[BEGIN Excerpt]

Singlaub headed CIA operations in postwar Manchuria during the Chinese Communist revolution, led troops in the Korean War, managed the secret war along the Ho Chi Minh trail in the Kingdom of Laos and Vietnam, worked with the Contras in Nicaragua, and Afghan resistance during the Soviet invasion of Afghanistan. He graduated from the Army Command and General Staff College in 1954 and the Air War College in 1960. Because of the increasing use of helicopters in Special Forces operations, he decided to attend flight school at Fort Rucker as a fifty-year-old brigadier general in 1971.

In 1977, while Singlaub was chief of staff of U.S. forces in South Korea, he publicly criticized President Jimmy Carter's proposal to withdraw U.S. troops from the Korean peninsula. On March 21, 1977, Carter relieved him of duty for overstepping his bounds and failing to respect the President's authority as Commander-in-Chief.  Less than a year later, Singlaub again publicly questioned President Carter's national security policies, this time during a lecture at Georgia Tech, and was forced to retire on June 1, 1978. The U.S. Army Special Operations Command presented its first John Singlaub Award in 2016 for "courageous actions ... off the battlefield."

After retiring from the army, Singlaub, with John Rees and Democratic Congressman from Georgia, Larry McDonald founded the Western Goals Foundation. According to The Associated Press, it was intended to "blunt subversion, terrorism, and communism" by filling the gap "created by the disbanding of the House Un-American Activities Committee". Prior to the collapse of the Berlin Wall and Marxism–Leninism in the Soviet Union in 1991, Singlaub was founder in 1981 of the United States Council for World Freedom, the U.S. chapter of the World Anti-Communist League (WACL). The chapter became involved with the Iran–Contra affair, with Associated Press reporting that, "Singlaub's private group became the public cover for the White House operation". The WACL was described by former member Geoffrey Stewart-Smith as allegedly a "largely a collection of Nazis, Fascists, anti-Semites, sellers of forgeries, vicious racialists, and corrupt self-seekers." Singlaub is credited with purging the organization of these types and making it respectable.

[END Excerpt]
[BEGIN Data provided]

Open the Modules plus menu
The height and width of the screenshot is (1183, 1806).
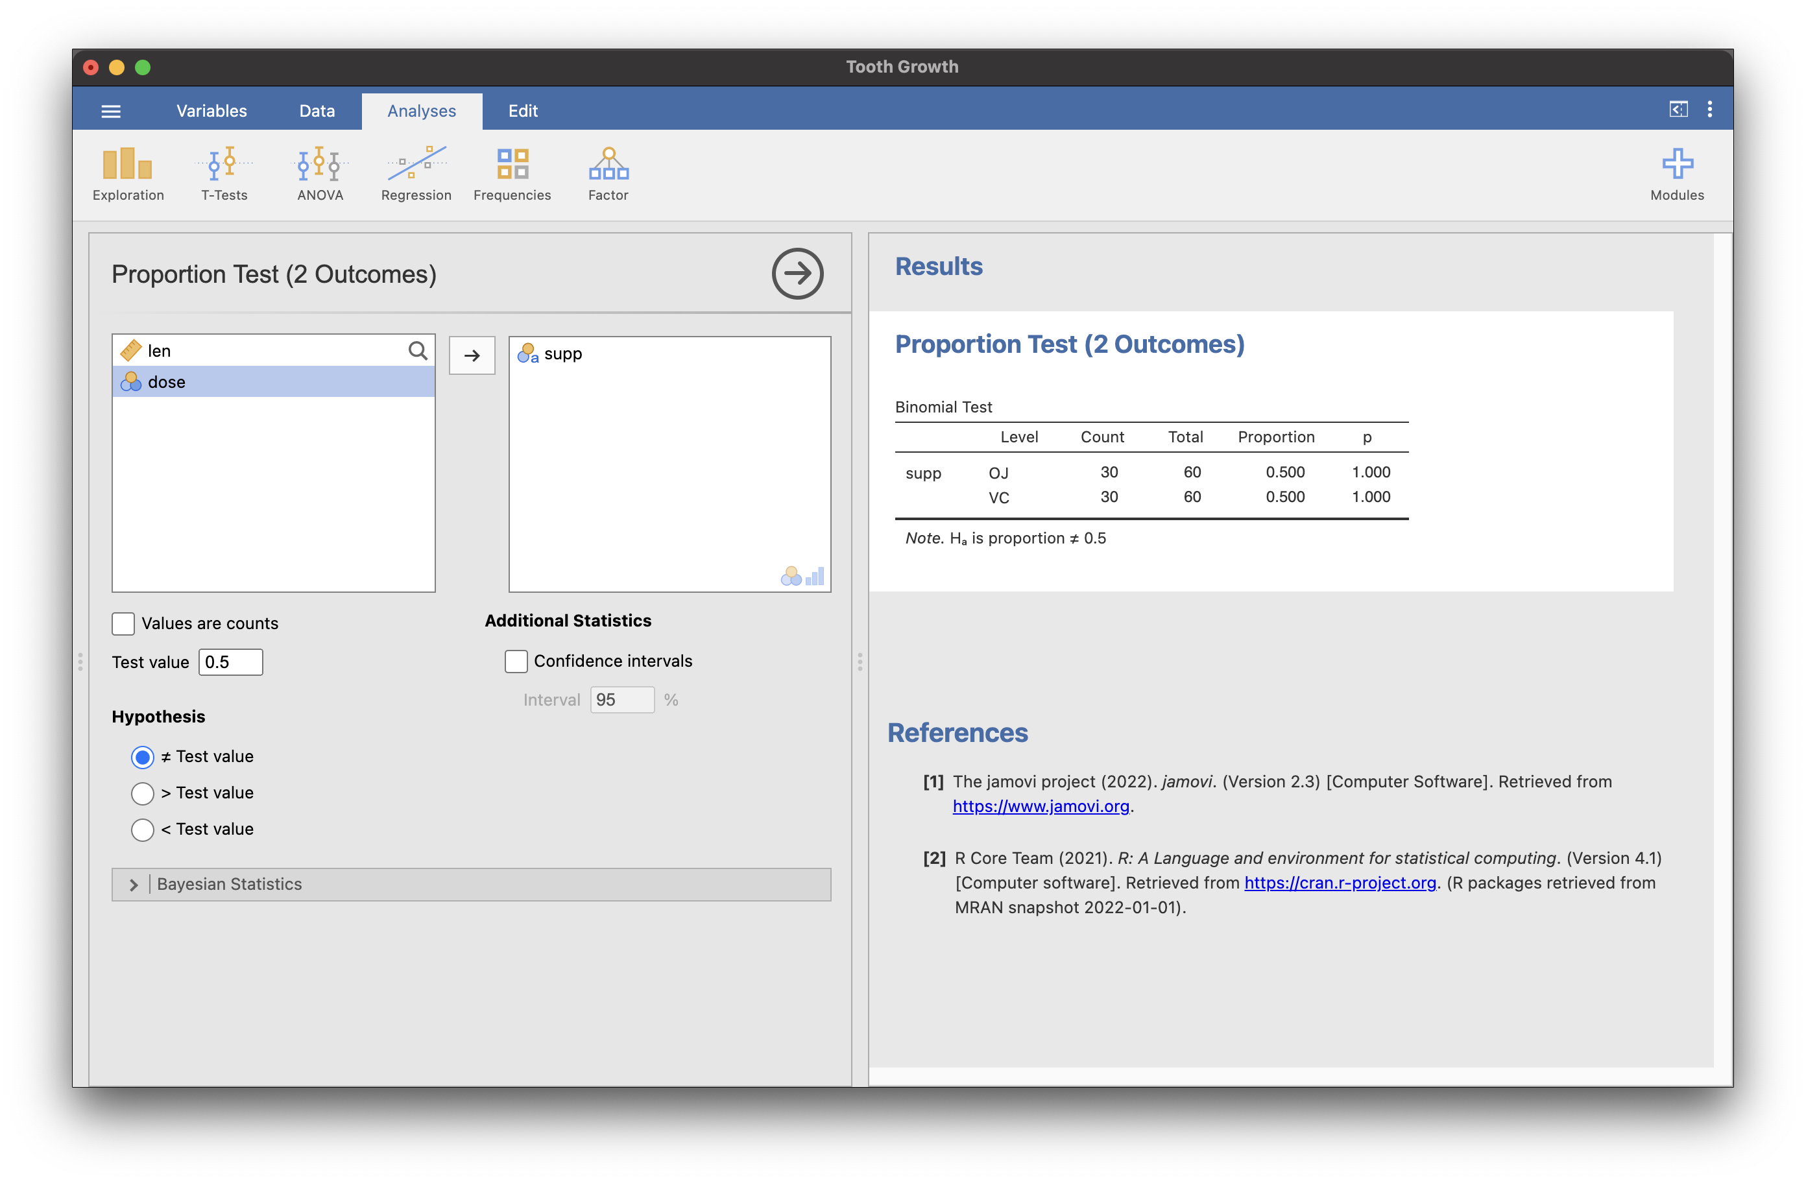pos(1676,174)
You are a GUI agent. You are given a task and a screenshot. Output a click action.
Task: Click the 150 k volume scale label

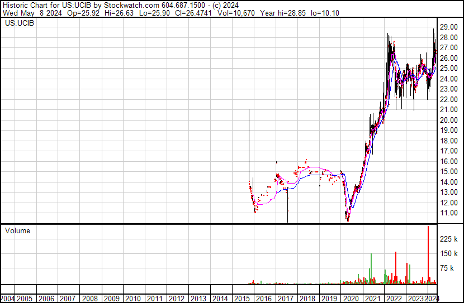[448, 253]
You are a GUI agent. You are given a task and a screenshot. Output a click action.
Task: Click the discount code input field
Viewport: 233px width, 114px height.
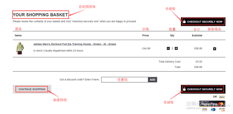pos(125,80)
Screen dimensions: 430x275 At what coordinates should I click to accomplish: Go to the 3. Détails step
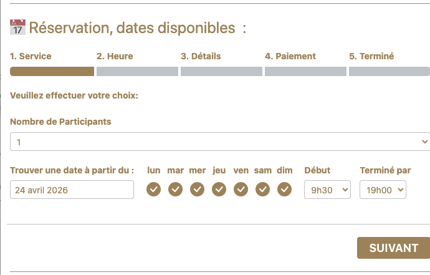coord(201,56)
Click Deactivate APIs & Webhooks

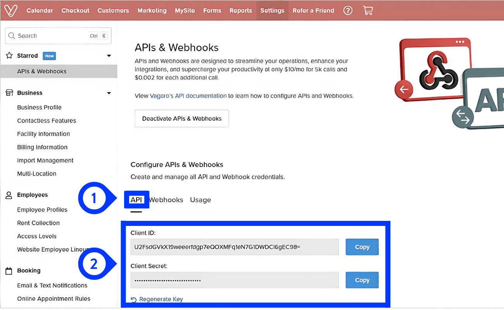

[END Data provided]

> [Work instructions] Transcribe the passage on John Singlaub between "Singlaub headed CIA" and "general in 1971.", inclusive.

> [Exercise output]
Singlaub headed CIA operations in postwar Manchuria during the Chinese Communist revolution, led troops in the Korean War, managed the secret war along the Ho Chi Minh trail in the Kingdom of Laos and Vietnam, worked with the Contras in Nicaragua, and Afghan resistance during the Soviet invasion of Afghanistan. He graduated from the Army Command and General Staff College in 1954 and the Air War College in 1960. Because of the increasing use of helicopters in Special Forces operations, he decided to attend flight school at Fort Rucker as a fifty-year-old brigadier general in 1971.